# What to work on:
Repeat exactly what appears from the opening line of the listing to the line with "Task: Click the pencil icon under Sofia", inclusive.

# Provided records:
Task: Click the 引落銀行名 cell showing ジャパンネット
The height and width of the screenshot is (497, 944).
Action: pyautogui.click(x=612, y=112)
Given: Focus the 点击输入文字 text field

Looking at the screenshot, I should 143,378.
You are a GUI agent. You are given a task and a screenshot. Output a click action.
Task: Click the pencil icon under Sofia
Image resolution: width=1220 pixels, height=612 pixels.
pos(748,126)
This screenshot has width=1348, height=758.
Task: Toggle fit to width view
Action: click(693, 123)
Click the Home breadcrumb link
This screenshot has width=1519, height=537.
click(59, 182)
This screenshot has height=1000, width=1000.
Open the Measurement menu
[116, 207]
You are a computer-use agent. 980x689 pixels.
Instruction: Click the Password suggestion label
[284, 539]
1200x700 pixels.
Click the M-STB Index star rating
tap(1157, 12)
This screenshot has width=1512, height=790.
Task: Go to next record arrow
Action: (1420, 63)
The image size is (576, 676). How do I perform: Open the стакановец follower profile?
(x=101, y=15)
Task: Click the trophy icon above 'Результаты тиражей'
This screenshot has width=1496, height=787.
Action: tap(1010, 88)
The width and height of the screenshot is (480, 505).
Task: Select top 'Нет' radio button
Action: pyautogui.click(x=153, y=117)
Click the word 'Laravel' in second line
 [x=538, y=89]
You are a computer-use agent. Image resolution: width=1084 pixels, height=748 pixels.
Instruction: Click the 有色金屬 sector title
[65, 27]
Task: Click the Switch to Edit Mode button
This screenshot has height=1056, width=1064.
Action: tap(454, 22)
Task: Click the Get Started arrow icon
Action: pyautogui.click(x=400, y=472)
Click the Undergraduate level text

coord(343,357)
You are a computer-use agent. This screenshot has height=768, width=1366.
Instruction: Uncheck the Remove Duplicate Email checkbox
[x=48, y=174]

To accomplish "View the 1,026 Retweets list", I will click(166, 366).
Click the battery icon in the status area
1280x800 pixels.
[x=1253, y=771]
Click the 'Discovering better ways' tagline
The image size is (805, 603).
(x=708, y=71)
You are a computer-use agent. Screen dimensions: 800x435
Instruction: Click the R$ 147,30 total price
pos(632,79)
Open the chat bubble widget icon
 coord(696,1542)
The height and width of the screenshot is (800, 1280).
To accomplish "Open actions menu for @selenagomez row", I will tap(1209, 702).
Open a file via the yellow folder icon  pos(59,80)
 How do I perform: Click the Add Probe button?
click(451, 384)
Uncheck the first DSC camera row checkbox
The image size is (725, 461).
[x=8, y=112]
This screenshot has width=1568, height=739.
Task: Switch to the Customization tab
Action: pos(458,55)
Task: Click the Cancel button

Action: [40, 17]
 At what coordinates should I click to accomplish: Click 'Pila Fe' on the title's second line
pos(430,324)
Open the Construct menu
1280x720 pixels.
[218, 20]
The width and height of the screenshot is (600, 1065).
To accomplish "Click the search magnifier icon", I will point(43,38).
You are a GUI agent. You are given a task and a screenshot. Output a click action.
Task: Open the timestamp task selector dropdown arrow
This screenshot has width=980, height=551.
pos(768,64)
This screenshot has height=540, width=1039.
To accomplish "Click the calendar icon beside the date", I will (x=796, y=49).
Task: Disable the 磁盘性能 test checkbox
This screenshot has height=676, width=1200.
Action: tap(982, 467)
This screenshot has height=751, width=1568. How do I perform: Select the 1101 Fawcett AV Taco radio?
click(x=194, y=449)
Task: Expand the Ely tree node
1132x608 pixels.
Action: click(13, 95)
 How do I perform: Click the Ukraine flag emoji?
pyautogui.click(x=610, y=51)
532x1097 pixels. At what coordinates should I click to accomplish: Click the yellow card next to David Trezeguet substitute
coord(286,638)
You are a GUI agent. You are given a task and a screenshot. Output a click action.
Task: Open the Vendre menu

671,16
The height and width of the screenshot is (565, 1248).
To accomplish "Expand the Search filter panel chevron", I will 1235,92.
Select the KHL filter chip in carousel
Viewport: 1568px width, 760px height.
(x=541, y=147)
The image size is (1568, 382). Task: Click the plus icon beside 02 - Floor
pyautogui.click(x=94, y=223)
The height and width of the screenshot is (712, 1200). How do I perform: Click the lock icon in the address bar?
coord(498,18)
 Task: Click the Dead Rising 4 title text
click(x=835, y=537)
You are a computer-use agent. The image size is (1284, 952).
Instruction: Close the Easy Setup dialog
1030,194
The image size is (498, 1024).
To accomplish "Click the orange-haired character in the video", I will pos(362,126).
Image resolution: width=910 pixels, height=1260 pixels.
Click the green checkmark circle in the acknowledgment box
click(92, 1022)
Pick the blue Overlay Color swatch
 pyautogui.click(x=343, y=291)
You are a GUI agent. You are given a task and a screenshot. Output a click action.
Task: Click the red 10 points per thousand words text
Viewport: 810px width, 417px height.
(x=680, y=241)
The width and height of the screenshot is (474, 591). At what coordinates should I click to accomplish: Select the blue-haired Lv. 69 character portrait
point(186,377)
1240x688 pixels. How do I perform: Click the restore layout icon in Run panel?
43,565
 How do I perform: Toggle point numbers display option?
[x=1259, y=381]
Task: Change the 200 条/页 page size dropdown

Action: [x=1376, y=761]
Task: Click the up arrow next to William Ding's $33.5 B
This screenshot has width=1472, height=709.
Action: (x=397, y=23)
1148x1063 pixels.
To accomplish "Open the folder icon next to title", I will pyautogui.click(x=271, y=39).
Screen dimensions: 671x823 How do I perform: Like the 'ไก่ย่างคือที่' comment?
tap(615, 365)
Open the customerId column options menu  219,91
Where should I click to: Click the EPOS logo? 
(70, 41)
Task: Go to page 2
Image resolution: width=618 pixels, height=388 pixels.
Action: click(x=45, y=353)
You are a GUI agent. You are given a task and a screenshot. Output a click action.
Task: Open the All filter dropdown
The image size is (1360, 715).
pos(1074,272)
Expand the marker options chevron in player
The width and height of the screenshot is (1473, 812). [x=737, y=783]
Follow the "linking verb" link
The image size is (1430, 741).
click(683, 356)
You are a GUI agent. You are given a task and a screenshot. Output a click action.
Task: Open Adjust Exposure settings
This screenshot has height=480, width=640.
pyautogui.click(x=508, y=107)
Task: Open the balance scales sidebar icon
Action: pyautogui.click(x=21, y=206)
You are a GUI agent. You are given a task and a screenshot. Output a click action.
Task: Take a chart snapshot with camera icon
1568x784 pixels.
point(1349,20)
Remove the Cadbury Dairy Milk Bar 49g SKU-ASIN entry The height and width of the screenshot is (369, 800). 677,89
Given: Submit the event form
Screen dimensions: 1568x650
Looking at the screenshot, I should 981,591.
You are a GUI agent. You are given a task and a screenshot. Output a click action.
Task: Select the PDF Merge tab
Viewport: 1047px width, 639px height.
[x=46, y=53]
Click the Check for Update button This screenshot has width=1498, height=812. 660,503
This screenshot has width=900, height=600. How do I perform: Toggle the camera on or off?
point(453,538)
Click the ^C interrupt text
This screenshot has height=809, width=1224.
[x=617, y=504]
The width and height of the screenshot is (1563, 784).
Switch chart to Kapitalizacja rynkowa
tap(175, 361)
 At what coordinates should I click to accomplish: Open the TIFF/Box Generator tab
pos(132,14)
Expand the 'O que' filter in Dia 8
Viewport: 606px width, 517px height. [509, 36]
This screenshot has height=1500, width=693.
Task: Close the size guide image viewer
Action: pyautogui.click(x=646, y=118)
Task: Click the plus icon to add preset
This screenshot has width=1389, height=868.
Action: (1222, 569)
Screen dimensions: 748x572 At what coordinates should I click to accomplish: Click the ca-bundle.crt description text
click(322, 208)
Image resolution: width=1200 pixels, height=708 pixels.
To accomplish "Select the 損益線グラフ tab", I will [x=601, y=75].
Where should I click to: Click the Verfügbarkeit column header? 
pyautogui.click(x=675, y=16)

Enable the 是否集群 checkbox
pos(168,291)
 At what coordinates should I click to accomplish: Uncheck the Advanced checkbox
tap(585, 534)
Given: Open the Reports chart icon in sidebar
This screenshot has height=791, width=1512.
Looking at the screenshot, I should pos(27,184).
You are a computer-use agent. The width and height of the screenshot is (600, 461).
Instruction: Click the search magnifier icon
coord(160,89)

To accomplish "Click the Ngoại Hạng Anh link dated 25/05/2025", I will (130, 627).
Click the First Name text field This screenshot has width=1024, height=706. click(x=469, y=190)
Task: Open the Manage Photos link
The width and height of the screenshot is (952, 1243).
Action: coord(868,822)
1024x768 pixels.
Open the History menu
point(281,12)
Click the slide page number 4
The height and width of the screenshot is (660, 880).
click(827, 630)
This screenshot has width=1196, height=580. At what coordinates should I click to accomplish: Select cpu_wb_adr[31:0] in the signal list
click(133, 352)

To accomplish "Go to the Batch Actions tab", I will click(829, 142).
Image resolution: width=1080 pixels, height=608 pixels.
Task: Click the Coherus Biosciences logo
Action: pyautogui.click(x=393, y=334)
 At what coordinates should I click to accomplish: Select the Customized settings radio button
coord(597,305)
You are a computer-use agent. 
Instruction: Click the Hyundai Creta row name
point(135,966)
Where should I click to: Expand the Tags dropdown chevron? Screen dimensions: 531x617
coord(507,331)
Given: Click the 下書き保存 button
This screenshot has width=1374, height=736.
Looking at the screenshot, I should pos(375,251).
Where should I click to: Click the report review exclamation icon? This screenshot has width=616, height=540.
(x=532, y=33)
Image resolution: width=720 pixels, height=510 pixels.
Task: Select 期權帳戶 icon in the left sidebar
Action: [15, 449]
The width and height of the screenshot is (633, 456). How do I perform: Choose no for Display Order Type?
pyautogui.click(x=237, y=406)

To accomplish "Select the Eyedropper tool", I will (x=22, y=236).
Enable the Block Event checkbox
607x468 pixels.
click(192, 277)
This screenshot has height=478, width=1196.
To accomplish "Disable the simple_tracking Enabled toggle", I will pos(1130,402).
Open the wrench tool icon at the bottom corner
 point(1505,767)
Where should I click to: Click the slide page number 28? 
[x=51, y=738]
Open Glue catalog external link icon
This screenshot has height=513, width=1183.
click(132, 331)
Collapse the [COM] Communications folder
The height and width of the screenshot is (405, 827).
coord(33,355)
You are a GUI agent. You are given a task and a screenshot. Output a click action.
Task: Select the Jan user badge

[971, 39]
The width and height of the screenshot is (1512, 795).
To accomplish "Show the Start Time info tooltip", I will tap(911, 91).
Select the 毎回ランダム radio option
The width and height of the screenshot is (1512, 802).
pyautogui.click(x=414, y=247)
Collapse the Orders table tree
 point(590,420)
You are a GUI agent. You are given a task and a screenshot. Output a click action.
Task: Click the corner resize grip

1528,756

# Answer to this task:
Task: Click the 引落銀行名 cell showing ジャパンネット
The height and width of the screenshot is (497, 944).
Action: pyautogui.click(x=612, y=112)
Given: Focus the 点击输入文字 text field

Looking at the screenshot, I should 143,378.
You are a GUI agent. You are given a task and a screenshot. Output a click action.
Task: Click the pencil icon under Sofia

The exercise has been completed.